| | For all \(x\):
\[
\begin{aligned}
e^x &= \sum_{k=0}^\infty \frac{x^k}{k!} \\
\cos x &= \sum_{k=0}^\infty (-1)^k \frac{x^{2k}}{(2k)!} \\
\sin x &= \sum_{k=0}^\infty (-1)^k \frac{x^{2k+1}}{(2k+1)!} \\
\cosh x &= \sum_{k=0}^\infty \frac{x^{2k}}{(2k)!} \\
\sinh x &= \sum_{k=0}^\infty \frac{x^{2k+1}}{(2k+1)!} \\
\end{aligned}
\] |
|
For \(\lvert x \rvert < 1\):
\[
\begin{aligned}
\frac{1}{1 - x} &= \sum_{k=0}^\infty x^k \\
\ln(1+x) &= \sum_{k=1}^\infty (-1)^{k+1} \frac{x^k}{k} \\
\arctan(x) &= \sum_{k=0}^\infty (-1)^k \frac{x^{2k+1}}{2k+1} \\
(1 + x)^\alpha &= \sum_{k=0}^\infty {\alpha \choose k} x^k \\
\end{aligned}
\] |
Hyperbolic trigonometric functions
| |
\[
\begin{aligned}
\sinh(x) &= \frac{e^x - e^{-x}}{2} \\
\cosh(x) &= \frac{e^x + e^{-x}}{2} \\
\tanh(x) &= \frac{e^x - e^{-x}}{e^x + e^{-x}} = \frac{\sinh(x)}{\cosh(x)} \\
\end{aligned}
\] |
|
|
The Taylor series about \(x = 0\) of any given function:
| |
\[
\begin{aligned}
\displaystyle f(x) = \sum_{k=0}^\infty f^{(k)}(0)\frac{x^k}{k!} \\
\end{aligned}
\] |
Some interesting observations:
- The long polynomial of \(\displaystyle e^x = \sum_{k=0}^\infty \frac{x^k}{k!}\) can easily be verified to be just the Taylor series about \(x = 0\) of \(e^x\)
- The Taylor series about \(x = 0\) of a polynomial is the polynomial per se
- Geometric series such as \(1 + x + x^2 + x^3 + \cdots\) can easily be verified to be the Taylor series about \(x = 0 \) of \(\displaystyle \frac{1}{1-x}\)

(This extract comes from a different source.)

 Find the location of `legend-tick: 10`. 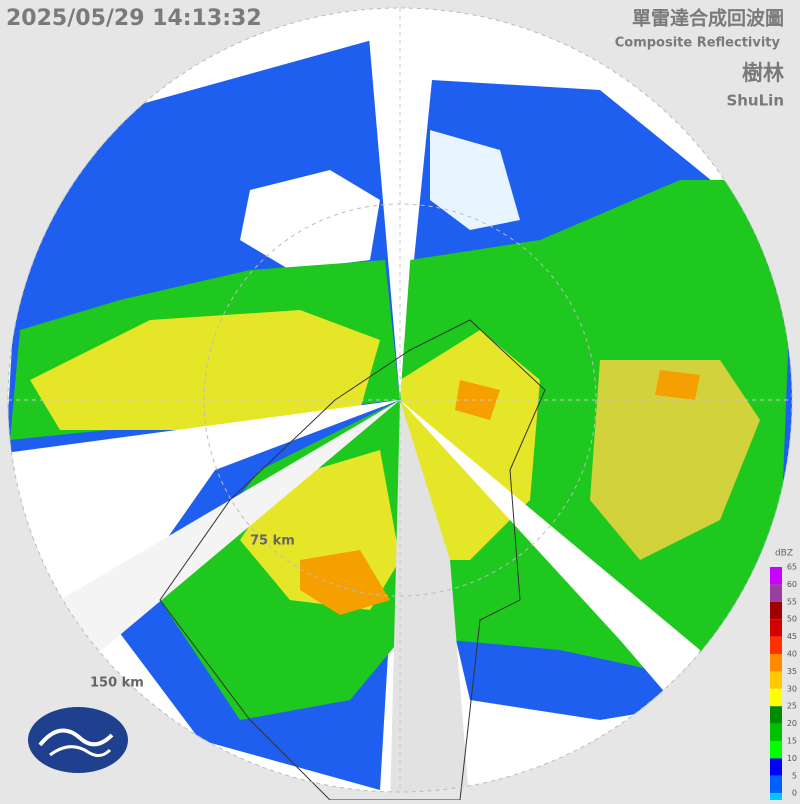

It turns out \(e^{x}\) can be defined as a long polynomial:
| |
\[
\begin{aligned}
\displaystyle e^x = \sum_{k=0}^\infty \frac{x^k}{k!} \\
\end{aligned}
\] |
which has some nice properties.
For example, as a polynomial it's not hard to see that the derivative of \(e^x\) is equal to itself, and the integral of \(e^x\) is \(e^x + C\).
Per Euler's formula,
| |
\[
\begin{aligned}
\displaystyle e^{ix} = \cos(x) + i \sin(x) \\
\end{aligned}
\] |
but treating \(e^{ix}\) as a long polynomial,
| |
\[
\begin{aligned}
\displaystyle e^{ix} &= 1 + ix + \frac{i^2x^2}{2!} + \frac{i^3x^3}{3!} + \frac{i^4x^4}{4!} + \frac{i^5x^5}{5!} + \frac{i^6x^6}{6!} + \cdots \\
\displaystyle &= 1 + ix - \frac{x^2}{2!} - \frac{ix^3}{3!} + \frac{x^4}{4!} + \frac{ix^5}{5!} - \frac{x^6}{6!} + \cdots \\
\displaystyle &= (1 - \frac{x^2}{2!} + \frac{x^4}{4!} - \frac{x^6}{6!} + \cdots) + i(x - \frac{x^3}{3!} + \frac{x^5}{5!} + \cdots) \\
\end{aligned}
\] |
Therefore,
| |
\[
\begin{aligned}
\displaystyle \cos x &= \sum_{k=0}^\infty (-1)^k\frac{x^{2k}}{(2k)!} \\
\displaystyle \sin x &= \sum_{k=0}^\infty (-1)^k\frac{x^{2k+1}}{(2k+1)!} \\
\end{aligned}
\] |
Treating these as long polynomials, it's rather easy to verify that the derivative of \(\cos x\) is \(- \sin x\), and likewise the derivative of \(\sin x\) is \(\cos x\).